Technology-enabled solutions can assist with high-quality patient care and lower costs. Telehealth services as a means for providers to interact with patients in rural settings, bringing specialized healthcare into the patient’s home, represents a significant change. Other innovations include many of the patient-centered monitoring devices currently on the market or under development.  These devices bring real-time, interactive (synchronous) monitoring to the individual, and involve them in care decisions that can change the course of their condition. 

Think of blood glucose monitors that give patients actionable data to prevent a hyper- or hypo-glycemic event, which may obviate the need for a physician office visit, or more serious sequelae that could result in hospitalization. Commercially available bracelet technology can monitor pulse rate to alert a person with rhythm disturbances of potentially dangerous changes. This alert may give the patient time to seek medical attention in a low-cost care setting, rather than an expensive ambulance ride to an emergency room.
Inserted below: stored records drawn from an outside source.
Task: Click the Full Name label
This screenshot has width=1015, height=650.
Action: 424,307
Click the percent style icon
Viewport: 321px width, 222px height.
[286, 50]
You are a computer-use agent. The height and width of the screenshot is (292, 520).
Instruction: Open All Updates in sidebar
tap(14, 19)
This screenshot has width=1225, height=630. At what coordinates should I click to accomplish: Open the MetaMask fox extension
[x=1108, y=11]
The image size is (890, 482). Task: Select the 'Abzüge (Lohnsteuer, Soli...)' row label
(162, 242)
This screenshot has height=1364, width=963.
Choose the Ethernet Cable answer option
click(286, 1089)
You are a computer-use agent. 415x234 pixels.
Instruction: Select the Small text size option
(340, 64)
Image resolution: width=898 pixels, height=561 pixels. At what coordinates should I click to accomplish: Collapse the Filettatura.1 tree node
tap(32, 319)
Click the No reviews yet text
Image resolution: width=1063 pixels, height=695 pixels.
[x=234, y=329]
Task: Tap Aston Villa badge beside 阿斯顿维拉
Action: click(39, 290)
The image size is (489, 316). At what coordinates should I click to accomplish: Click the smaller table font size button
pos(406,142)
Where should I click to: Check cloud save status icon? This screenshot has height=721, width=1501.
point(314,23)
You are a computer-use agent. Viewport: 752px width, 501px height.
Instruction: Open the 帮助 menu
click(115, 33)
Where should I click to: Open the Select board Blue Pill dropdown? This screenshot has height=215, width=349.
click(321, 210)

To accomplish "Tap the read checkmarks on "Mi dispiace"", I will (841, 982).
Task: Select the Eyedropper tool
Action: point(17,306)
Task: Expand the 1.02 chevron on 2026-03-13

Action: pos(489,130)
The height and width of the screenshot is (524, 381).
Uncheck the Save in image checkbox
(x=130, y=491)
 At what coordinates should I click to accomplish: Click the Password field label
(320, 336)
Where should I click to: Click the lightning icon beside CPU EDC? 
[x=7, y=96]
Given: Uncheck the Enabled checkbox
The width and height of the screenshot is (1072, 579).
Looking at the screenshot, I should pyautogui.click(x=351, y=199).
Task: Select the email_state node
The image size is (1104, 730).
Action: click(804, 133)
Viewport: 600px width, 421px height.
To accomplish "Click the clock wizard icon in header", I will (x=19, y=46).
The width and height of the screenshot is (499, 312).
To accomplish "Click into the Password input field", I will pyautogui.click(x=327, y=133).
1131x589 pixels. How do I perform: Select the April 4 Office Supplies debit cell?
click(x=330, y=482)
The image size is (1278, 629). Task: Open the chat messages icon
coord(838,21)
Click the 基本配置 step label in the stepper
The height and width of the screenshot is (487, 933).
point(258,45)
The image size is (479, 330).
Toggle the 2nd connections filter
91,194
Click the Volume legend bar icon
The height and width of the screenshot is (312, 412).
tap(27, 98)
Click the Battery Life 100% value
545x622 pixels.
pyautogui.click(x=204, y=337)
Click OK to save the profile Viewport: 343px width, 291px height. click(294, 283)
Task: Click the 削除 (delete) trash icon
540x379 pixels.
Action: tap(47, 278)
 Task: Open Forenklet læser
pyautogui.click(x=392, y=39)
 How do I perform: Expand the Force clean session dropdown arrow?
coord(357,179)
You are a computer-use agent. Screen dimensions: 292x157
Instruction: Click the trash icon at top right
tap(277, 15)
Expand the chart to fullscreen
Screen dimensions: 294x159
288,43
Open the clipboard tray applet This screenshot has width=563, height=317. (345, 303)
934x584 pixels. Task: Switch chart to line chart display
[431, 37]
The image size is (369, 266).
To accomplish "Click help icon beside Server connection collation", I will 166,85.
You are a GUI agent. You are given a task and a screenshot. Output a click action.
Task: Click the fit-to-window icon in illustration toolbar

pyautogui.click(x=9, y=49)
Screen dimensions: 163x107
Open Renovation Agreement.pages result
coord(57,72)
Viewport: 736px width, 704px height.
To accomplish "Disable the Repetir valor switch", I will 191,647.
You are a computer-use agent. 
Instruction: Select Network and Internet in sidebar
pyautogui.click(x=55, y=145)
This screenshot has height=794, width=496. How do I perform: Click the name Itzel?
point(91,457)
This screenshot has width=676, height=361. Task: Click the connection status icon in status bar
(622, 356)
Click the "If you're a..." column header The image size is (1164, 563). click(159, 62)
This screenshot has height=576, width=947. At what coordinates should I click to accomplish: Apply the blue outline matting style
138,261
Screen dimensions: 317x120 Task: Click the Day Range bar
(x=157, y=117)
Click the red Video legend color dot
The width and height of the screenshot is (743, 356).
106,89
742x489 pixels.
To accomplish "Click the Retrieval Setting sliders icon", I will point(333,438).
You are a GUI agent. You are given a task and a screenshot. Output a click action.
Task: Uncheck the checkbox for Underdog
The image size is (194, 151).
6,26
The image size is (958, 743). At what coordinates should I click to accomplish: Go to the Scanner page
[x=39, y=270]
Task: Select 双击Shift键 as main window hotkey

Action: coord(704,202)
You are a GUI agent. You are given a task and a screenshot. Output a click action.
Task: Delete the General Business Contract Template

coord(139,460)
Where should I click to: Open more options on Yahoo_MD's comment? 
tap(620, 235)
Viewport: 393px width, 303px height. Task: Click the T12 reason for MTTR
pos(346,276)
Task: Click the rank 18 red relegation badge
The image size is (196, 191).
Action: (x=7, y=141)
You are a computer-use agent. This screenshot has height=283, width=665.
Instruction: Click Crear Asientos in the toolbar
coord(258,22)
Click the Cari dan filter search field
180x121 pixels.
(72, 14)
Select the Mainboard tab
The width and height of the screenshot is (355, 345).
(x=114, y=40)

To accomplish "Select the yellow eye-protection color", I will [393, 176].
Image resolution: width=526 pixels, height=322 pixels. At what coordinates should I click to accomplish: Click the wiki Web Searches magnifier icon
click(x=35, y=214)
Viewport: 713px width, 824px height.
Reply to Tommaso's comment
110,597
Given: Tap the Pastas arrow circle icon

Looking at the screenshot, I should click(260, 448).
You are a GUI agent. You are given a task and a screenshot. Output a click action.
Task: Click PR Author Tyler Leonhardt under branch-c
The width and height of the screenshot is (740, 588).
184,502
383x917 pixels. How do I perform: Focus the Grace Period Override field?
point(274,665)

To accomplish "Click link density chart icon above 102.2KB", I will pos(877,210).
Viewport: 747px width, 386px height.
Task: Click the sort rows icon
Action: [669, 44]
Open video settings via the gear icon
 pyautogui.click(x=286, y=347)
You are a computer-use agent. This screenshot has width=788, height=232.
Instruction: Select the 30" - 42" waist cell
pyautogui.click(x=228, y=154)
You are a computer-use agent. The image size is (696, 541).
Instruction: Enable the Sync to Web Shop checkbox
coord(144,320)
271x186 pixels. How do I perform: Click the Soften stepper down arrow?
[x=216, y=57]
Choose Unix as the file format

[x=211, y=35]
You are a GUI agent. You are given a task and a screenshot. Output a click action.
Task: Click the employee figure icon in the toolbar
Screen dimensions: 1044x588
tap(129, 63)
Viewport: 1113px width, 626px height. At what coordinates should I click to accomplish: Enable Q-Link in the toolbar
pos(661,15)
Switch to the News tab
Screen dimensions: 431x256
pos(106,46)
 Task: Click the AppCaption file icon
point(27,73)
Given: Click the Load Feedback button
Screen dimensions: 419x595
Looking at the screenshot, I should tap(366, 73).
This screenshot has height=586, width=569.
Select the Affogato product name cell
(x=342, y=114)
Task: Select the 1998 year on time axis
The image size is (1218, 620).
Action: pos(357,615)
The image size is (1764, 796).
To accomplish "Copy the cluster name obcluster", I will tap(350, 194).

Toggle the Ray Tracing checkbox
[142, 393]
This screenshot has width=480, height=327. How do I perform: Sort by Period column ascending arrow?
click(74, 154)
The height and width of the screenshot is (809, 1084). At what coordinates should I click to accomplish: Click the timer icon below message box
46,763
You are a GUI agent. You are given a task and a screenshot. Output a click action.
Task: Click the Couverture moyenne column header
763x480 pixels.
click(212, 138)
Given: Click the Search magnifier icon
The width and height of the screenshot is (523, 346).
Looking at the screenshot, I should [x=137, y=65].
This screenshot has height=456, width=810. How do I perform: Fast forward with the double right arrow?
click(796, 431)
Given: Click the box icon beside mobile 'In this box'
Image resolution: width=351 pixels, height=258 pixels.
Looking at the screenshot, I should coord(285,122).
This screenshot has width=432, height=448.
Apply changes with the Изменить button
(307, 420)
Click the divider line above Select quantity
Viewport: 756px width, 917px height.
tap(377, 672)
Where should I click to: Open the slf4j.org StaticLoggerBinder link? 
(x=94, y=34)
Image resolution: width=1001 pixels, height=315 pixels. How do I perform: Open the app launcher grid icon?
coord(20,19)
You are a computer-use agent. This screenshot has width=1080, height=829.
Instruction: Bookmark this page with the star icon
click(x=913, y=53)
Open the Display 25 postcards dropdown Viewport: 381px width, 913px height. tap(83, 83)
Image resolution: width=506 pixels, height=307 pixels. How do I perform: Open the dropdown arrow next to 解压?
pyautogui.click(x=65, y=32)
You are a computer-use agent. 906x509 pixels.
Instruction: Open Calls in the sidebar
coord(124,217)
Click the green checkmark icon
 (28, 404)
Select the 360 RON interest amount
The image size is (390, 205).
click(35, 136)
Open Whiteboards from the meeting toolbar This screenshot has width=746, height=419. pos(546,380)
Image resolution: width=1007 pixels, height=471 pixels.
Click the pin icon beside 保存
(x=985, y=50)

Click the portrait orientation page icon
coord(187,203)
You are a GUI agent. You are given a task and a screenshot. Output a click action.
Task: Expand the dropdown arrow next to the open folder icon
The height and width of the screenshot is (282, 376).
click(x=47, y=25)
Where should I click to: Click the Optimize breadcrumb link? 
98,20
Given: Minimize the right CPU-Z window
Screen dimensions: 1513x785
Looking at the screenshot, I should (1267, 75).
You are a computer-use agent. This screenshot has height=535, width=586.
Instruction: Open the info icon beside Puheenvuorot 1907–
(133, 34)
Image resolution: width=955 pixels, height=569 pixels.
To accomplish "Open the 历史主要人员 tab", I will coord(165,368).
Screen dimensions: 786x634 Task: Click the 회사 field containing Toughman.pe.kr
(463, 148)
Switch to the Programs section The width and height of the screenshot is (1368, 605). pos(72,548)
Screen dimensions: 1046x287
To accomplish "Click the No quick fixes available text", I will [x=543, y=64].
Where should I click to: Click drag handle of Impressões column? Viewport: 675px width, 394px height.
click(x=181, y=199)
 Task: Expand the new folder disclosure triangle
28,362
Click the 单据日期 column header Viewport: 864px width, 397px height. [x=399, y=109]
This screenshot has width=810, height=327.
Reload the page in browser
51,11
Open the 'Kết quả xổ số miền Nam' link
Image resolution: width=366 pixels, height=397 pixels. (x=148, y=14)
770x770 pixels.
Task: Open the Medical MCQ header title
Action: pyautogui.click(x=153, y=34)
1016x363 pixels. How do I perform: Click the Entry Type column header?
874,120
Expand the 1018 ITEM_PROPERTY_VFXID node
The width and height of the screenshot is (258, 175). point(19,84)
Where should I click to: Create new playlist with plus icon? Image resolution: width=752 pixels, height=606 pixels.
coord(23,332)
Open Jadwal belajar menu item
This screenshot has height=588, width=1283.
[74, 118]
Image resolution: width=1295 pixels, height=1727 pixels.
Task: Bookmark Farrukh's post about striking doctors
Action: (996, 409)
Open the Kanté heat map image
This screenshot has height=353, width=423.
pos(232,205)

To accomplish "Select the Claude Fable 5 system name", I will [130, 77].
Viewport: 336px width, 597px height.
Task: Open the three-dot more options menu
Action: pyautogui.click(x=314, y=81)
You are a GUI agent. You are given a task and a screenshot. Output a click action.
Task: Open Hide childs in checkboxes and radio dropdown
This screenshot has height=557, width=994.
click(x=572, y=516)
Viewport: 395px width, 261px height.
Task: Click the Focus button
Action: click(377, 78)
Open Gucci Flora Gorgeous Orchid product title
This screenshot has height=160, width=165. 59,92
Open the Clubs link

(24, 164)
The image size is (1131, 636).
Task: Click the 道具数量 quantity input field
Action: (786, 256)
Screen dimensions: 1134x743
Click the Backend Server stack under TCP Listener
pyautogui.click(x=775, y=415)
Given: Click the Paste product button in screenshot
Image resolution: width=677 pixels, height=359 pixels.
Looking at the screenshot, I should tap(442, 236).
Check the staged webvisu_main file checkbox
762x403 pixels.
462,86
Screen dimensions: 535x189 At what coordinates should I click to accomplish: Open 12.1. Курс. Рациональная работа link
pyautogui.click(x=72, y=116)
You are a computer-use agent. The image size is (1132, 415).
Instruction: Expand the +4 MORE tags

Patient- and Caregiver-Centered Experience

The Patient-and Caregiver-Centered Experience of Care/Care Coordination metric includes measures that relate to communication with nurses and doctors, discharge information, and medications. This underscores the need for good communication tools — patient education that can be provided through multiple channels, such as audio, written information, or one-to-one conferences — and the need to provide such information in multiple languages, written in simple, accessible terms.

Additionally, many healthcare systems are capable of using the patient’s medical record as a communication tool, which allows patients to access their information so they can be actively involved in healthcare decisions. Companies that provide communication training for healthcare professionals can positively impact relationships with patients. Even the cleanliness and quietness of the hospital environment is taken into consideration — noise-dampening technology, quieter but effective alarm systems, or door-closing technology that prevents slams — all of them contribute to improving the quality of the patient experience.

Safety Measures

Safety measures in FY 2017 are heavily weighted toward infection prevention. Even items as simple as handwashing supplies can impact this domain. Better antibiotics, or other anti-microbials that are used appropriately, also will improve outcomes.  For catheter-associated urinary tract infections (CAUTI), new technologies that can replace indwelling long-term catheters — such as temporary prostatic stents — can provide urinary drainage without external components that attract bacteria.

Efficiency And Cost Reduction

The bottom line is the bottom line in the efficiency and cost-reduction domain, whose only measure is to look at Medicare Spending Per Beneficiary (MSPB). “Lower cost, higher quality” should become the mantra for all medical device companies within the new payment environment of the VBP Program.